Thank you. I'm sure it wasn't intentional and it often happens difficult questions get a difficult answer before we discover that in fact a much simpler quesion was meant all along.
That's not your data, that's their data. They have the orthogonal distance available in something that looks like a parity plot.
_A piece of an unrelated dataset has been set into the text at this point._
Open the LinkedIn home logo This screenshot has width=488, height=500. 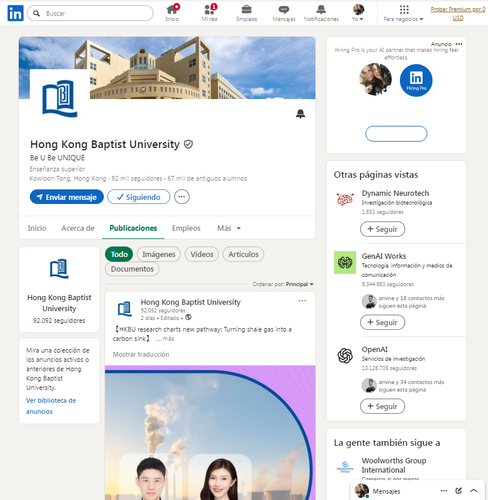(15, 13)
Are you convinced that situation is the same in your data ? Can you show ?
I don't have access to thehttps://epubs.siam.org/doi/pdf/10.1137/0908085, but it seems a bit more general.
Before embarking on an expedition, I would convince myself that the ordinary least squares (OLS) approach, where all errors are attributed to the dependent variable, is absolutely unusable:
- systematic errors do not belong in the error bars -- all errors must be uncorrelated
- compare $${\sum (y_i - <y>)^2 \over \sum {\sigma_{y_i}}^2 }\qquad \text {and} \qquad {\sum (x_i - <x>)^2 \over \sum {\sigma_{x_i}}^2}$$are they really approximately the same ?
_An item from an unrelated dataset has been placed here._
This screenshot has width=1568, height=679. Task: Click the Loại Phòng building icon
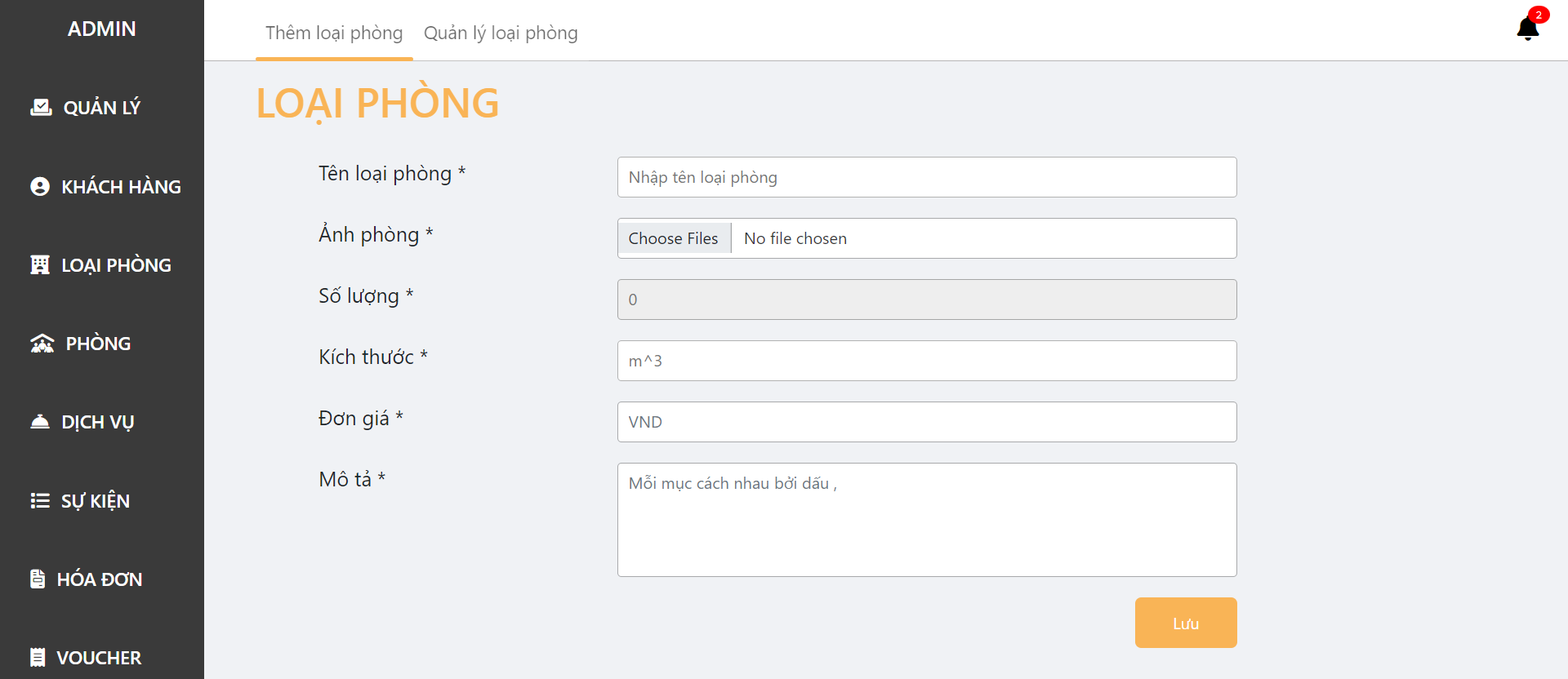click(40, 264)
- outliers and/or observations with really small errrors quickly ruin results
- Does the OLS result really look nonsensical ?
- If so, does it help to fold in the errors in the independent variable as I mentioned in #2 ? I.e. use ##{\sigma'_{y_i}}^2 = {\sigma_{y_i}}^2 + \Bigl (f'(x_i) \,\sigma_{x_i}\Bigr ) ^2 \ ##
[edit] depending on magnitude of ##f'## wrt magnitude of a -- use a, f' or even a+f'
In simple LSQ your ##f(x)## in ##y=ax+b+f(x)## is a Gaussian with average zero and a variance related to the estimated errors, so what you are basically trying to do is extract higher orders of ##f## from the noise

-- correct me if I am wrong. (The 0th and 1st terms of a Taylor series are in a and b)
Unless of course your data is completeley different (and y is far from linear), as when we try to subtract background (linear or quadratic) from an observed peak in a spectrum. Then the signal/noise ratio determines the accuracy of the background estimate. Different game.
If ##f## has a few parameters too, you will need a whole lot of accurate data to do sensibe statistics ...
If your data aren't really normally distributed the error estimates aren't worth much, nor is the least-squares method ...
If this is serious, I recommend to run Monte Carlo simulations on simulated data to establish the effects of the various analysis methods.
##\ ##